If you use the Windows Assessment and Deployment Kit (ADK), that doesn’t need updating because the set of system files in the core OS remain the same.
Windows 10 Enterprise 21H2 builds are already available as both 32- and 64-bit ISOs in the Microsoft Evaluation Center, for 11 different languages, for 90-day tests. If you’re using Windows 365 Enterprise, you can create Cloud PCs that use Windows 10 21H2 now; that will be available for Windows 365 Business soon. The new release is also supported on Azure Virtual Desktop.
The Windows Release Health now has a Windows 10 21H2 section with known and resolved issues (so far there’s nothing specific to the new release). If Microsoft needs to block the November 2021 Update on any specific PCs, details of those safeguard holds will appear here (but enterprise customers will get more details in the Microsoft 365 admin center).
Calendar confusion
The November 2021 Update also gives us slightly a clearer picture of the Windows 10 roadmap, but this remains confusing because annual feature updates with current support lifecycles don’t align with the promised end of support.
Although Enterprise and Education versions get 30 months of servicing updates and support, the Windows Home and Pro versions get only 18 months: With the usual short grace period to cover deployment time, that takes support for the November 2012 Update to June 11, 2024, and June 13, 2023. As Windows 10 will remain supported until Oct. 14, 2025, that means there might be at least two more releases of Windows 10 and possibly three.
SEE: Why Windows 11’s security is such a big deal (TechRepublic)
Microsoft has already said it’s planning another Windows 10 feature update in the second half of 2022. If it sticks with annual feature updates in late 2023 and 2024, there would need to be three releases to reach the final support update for Home and Pro users. But unless those releases come with a shorter service and support promise, the final update would remain supported past the current October 2025 cutoff (until spring 2026 for Home and Pro users and spring 2027 for Enterprise and Education).

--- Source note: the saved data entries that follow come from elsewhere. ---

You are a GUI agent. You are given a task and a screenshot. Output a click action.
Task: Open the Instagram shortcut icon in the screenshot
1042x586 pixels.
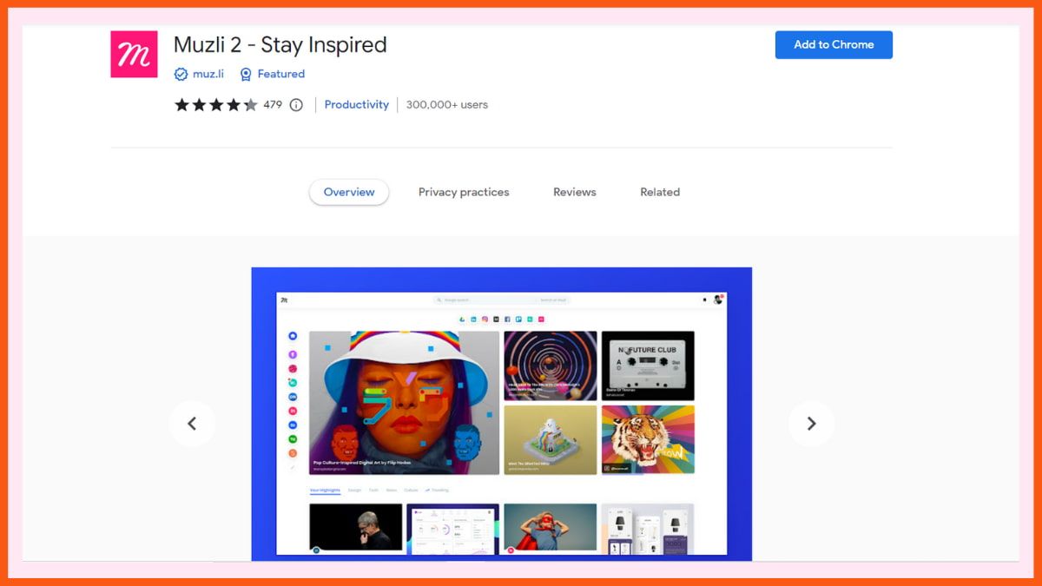point(485,319)
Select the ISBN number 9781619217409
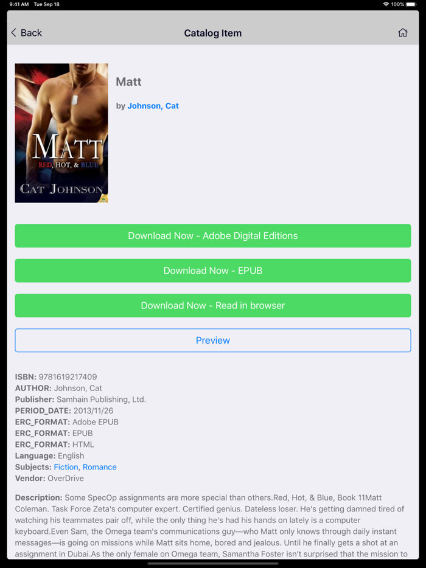 point(68,376)
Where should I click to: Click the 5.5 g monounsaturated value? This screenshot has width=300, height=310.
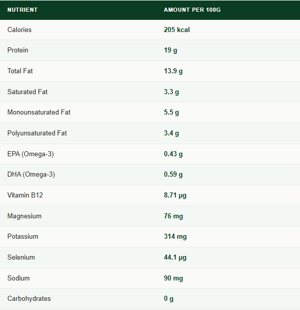point(172,112)
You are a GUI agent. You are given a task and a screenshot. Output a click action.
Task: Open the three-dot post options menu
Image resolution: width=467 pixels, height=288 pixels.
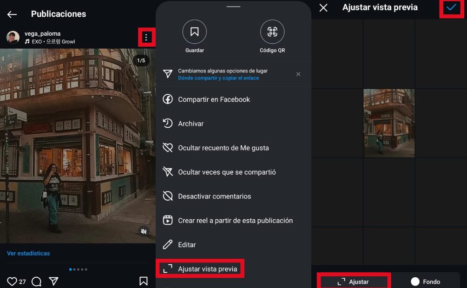coord(146,38)
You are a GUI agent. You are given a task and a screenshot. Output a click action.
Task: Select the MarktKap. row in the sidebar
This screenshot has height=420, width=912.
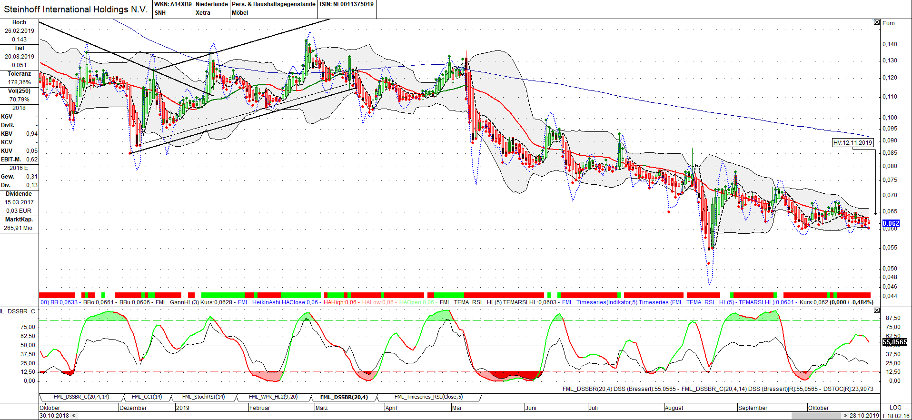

That would be popular: There are already calls for Microsoft to extend support for Windows 10 because of the number of PCs that can’t be upgraded to Windows 11.
Alternatively, Microsoft could offer longer support for a second annual 2023 update for Home and Pro users–24 months instead of 18–but that would still mean the Enterprise version would be supported until spring 2026 (it’s unlikely Microsoft would reduce the 30-month support).
Nor would enterprise customers welcome Microsoft announcing and then breaking the annual release cadence they’ve repeatedly asked for to delay that second update until April 2024 to make the 18-month support lifecycle for Home and Pro match the end of support in October 2025. Again, Enterprise and Education versions would be expecting an extra 12 months of support beyond that (though that would more closely match the support lifecycle for Windows 10 Enterprise LTSC 2021, which runs for five years, with extended support till 2032).
More simply, Microsoft could simply extend the support lifecycle of the annual 2022 feature update to three years, underlining that it expects users to move to Windows 11 to get new features.
It’s also worth noting that the commitment is only to support “at least one version of Windows 10” until 2025: So, whether there’s only one more release of Windows 10 after this or more, it’s possible it’s only the Enterprise version that will remain supported that long, with Home and Pro users cut off sooner.